◆ **What to do**
Find the string "Given" in the records. Copy every line it appears in.

◆ **Record extracts**
· · · ·
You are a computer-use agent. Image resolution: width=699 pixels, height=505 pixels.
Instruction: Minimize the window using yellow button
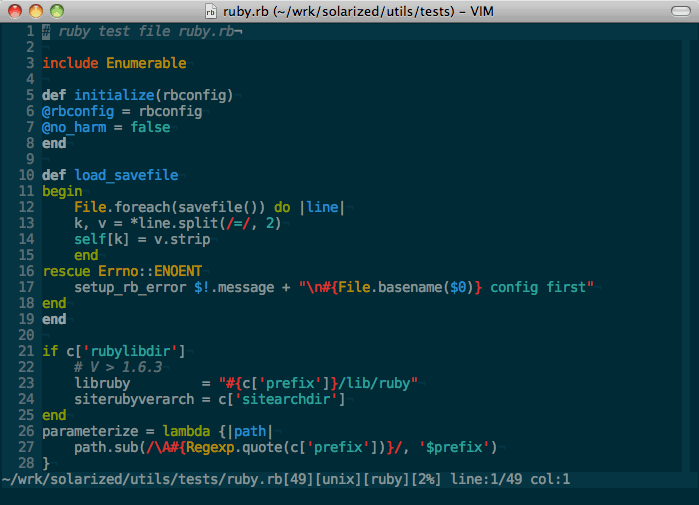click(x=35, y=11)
· · · ·
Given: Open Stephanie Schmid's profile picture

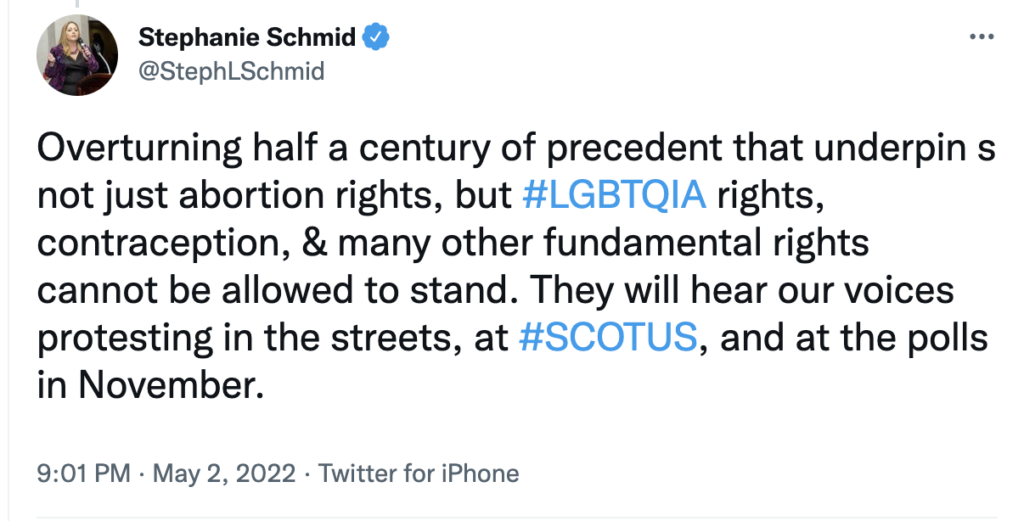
· · · ·
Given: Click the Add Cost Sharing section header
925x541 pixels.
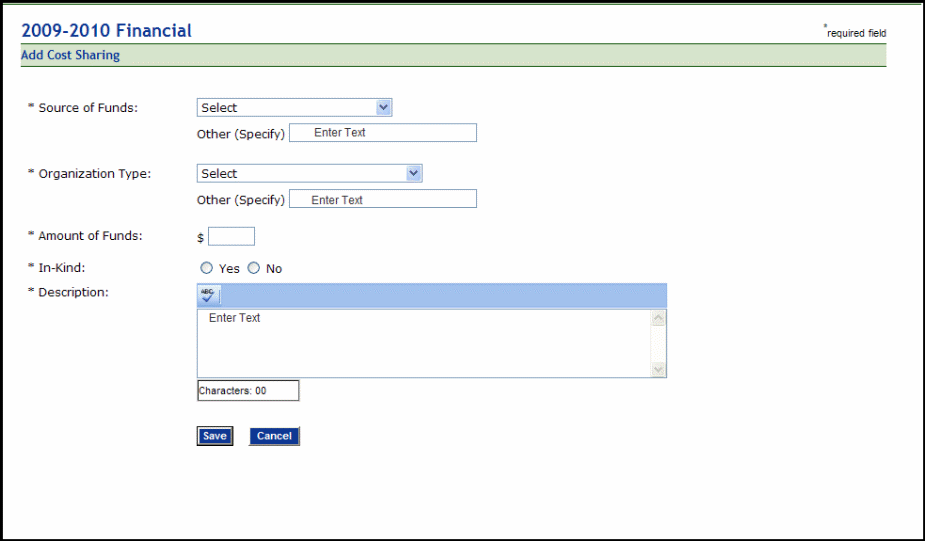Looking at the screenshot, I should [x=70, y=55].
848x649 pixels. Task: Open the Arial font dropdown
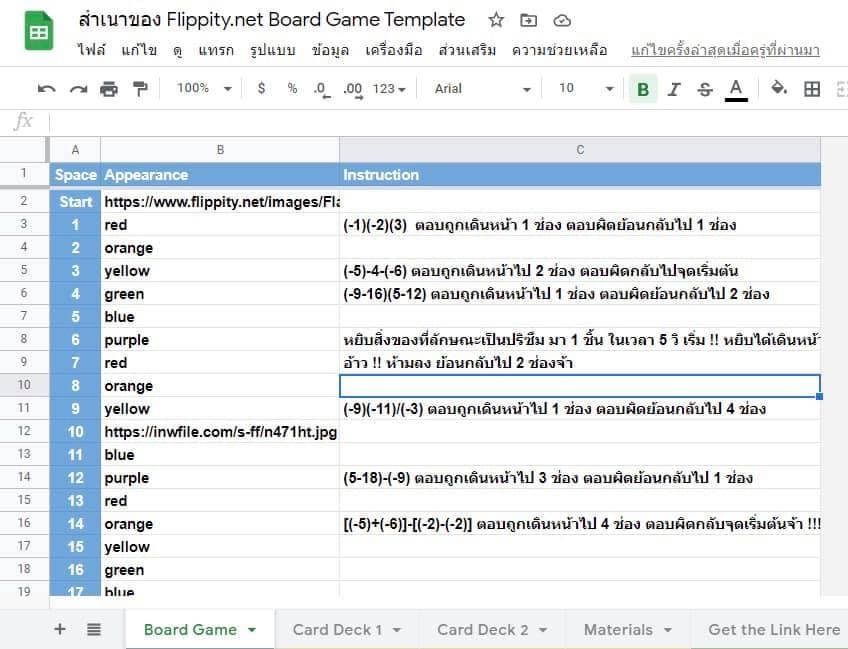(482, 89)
· · · ·
◆ **Output of the task**
Given: Open Stephanie Schmid's profile picture
Given: Click the Add Cost Sharing section header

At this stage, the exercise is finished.